First, I’ve got a fresh new manuscript. I’ve been having a ton of fun with this 1976-set coming of age story called My Bicentennial, featuring a plethora of mood rings, pet rocks, tall ships, girls with Dorothy Hamill haircuts, guys in powder blue polyester leisure suits, and 8-track tapes playing a totally 70s soundtrack.


That's my dad on the left;
he never needed to buy a belt in the 70s


Next, I’ve created a fresh new heroine. Deidre Daly, the 17-year-old heroine of My Bicentennial is fresh. I mean fresh, fresh. She just can’t keep the snark in check, but I can’t blame her for dropping the one-liners. Broke, bullied, and obese, she uses humor as both a weapon and a shield.

Deidre *totally* swooned over the Bay City Rollers!


I’ve also taken the first steps on a fresh new journey, not to the 1970s this time, but to 1943 – I’m publishing my WWII-set time travel, Beryl Blue, Time Cop in October.
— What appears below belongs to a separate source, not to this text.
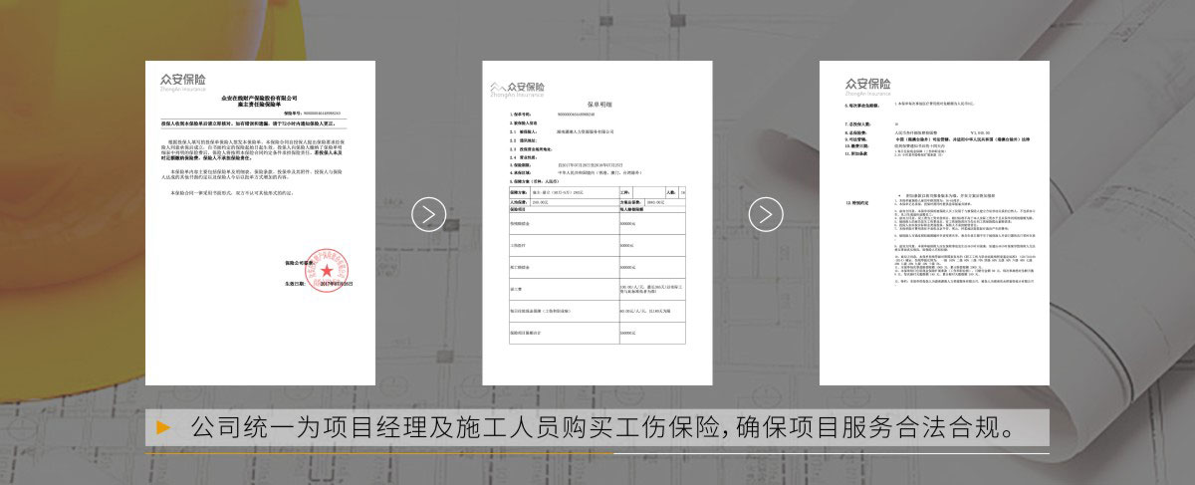Click the arrow between first and second documents
The image size is (1195, 485).
(429, 214)
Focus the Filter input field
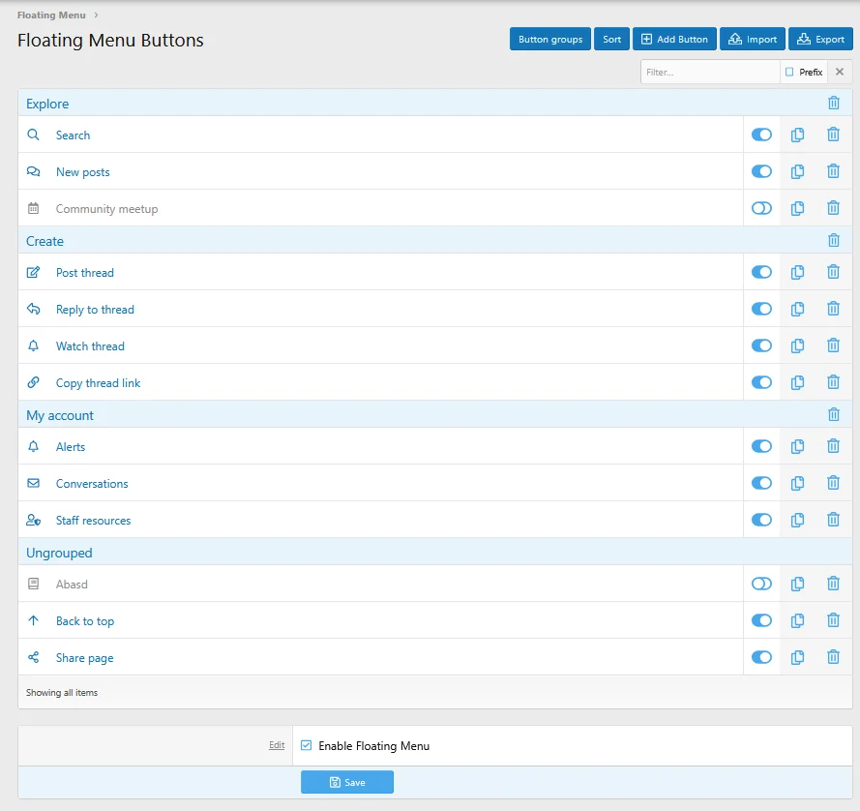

Every step along the way offers fresh challenges, like selecting a cover design that will be fresh enough to catch a reader’s eye, but familiar enough they’ll know in an instant what the book is about.


Yes, people once paid cash money for a rock.
The 70s were weird.

I think that’s enough to keep me busy for a while, but not too busy to wish you all a bright, shiny new year and boatloads of success in whatever fresh endeavors you undertake.


-When she's not donning her 70s disco duds and listening to her 8-track tapes, Janet Raye Stevens writes short stories and novel-length mysteries, romance, and YA.

Comments

  1. Your dad was a JCPenney's catalog model? Or were you being metaphorical?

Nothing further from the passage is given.